There’s no memory of when the light dawned, and maybe it was a gradual change, but it can’t have taken very long. From then on I actively enjoyed long multiplication. I was still prone to errors, but I knew and understood how to do it, and it was one of the first techniques I added to my ever growing jack-of-all-trades-master-of-none toolset. Relishing good-enough skills – the ability to do something with a modicum of success if not at a high level – I also learned from him (see the previous post!) I am eternally grateful.

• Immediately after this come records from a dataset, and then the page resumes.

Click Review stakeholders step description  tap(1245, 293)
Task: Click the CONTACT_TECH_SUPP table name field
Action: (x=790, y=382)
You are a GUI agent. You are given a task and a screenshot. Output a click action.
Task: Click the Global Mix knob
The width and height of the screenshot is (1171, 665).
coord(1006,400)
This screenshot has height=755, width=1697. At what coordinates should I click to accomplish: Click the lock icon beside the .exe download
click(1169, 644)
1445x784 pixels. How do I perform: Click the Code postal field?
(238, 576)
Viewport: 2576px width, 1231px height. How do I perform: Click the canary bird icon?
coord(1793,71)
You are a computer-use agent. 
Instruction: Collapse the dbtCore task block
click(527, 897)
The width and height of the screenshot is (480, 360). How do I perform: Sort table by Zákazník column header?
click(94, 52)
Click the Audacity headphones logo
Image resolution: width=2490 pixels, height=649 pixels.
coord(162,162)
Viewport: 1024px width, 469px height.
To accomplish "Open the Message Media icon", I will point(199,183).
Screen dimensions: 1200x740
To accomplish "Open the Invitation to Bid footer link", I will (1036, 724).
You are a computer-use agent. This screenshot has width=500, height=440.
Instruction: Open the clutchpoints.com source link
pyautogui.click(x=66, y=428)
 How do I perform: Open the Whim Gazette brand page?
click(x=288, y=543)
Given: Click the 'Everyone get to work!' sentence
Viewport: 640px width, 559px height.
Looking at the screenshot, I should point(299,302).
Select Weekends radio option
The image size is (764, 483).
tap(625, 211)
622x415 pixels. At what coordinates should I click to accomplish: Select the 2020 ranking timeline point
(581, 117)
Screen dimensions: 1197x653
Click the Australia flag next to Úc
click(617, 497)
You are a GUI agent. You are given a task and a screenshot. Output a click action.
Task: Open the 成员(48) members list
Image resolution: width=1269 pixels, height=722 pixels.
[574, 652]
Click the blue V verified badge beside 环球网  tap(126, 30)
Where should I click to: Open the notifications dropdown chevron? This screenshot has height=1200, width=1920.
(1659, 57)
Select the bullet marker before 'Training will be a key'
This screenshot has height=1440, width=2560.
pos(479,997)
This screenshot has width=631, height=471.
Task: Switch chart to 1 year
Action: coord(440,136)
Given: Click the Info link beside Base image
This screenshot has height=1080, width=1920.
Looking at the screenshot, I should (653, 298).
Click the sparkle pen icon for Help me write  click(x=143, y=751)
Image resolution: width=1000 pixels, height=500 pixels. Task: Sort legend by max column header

In Memoriam Peter Caws: The Cat Sat On the Mat

One of my most treasured possessions is a thin square-ruled notebook, bound in buckram. It’s a “Glatigny,” a French brand I can’t find anything about, and was originally used by my father for “Notes for New School course 1966-7” (which I don’t think came to fruition?). He removed those pages, flipped it over, and turned it into a reading manual for me. I have only a few memories before I learned how to read, and once I did know how (age 5, probably?) I had my nose in a book pretty much every waking hour, so this manual was a significant turning point in my life. The title page calls it “Hilary Caws’s Reading Book,” but we always referred to it as The Cat Sat on the Mat.

I don’t remember the craving to learn to read (I do remember the satisfaction of making rows of squiggles and calling it “writing”), so I’m not sure if my father created this book in response to my request, or if he thought it was time I learned. I vividly remember the process. Each evening he would draw another page while I watched. He would show me the sounds (the syllable in parenthesis), examples in words (the second line), and then the bit of the story that included the words. The spinning out of the story night after night was part of the fun, but as I recall he wasn’t very happy with the drawing in #8 and felt like he was starting to run out of ideas. Besides, by then I had pretty much caught on – it even looks like I tried to help write the last word of #6.

This memento represents so many of my dad’s qualities. He was a born teacher. He overflowed with patience and creativity and willingness to devote time to help people (of all ages!) learn. He was willing to tackle things like drawing in which he knew he wouldn’t excel (other examples: playing piano, carpentry) but could do a workman-like job – he believed strongly that any human skill could be attempted. He was a loving and nurturing father. He had a wonderful sense of humor and play. I miss him very much and I’m so lucky to have this book!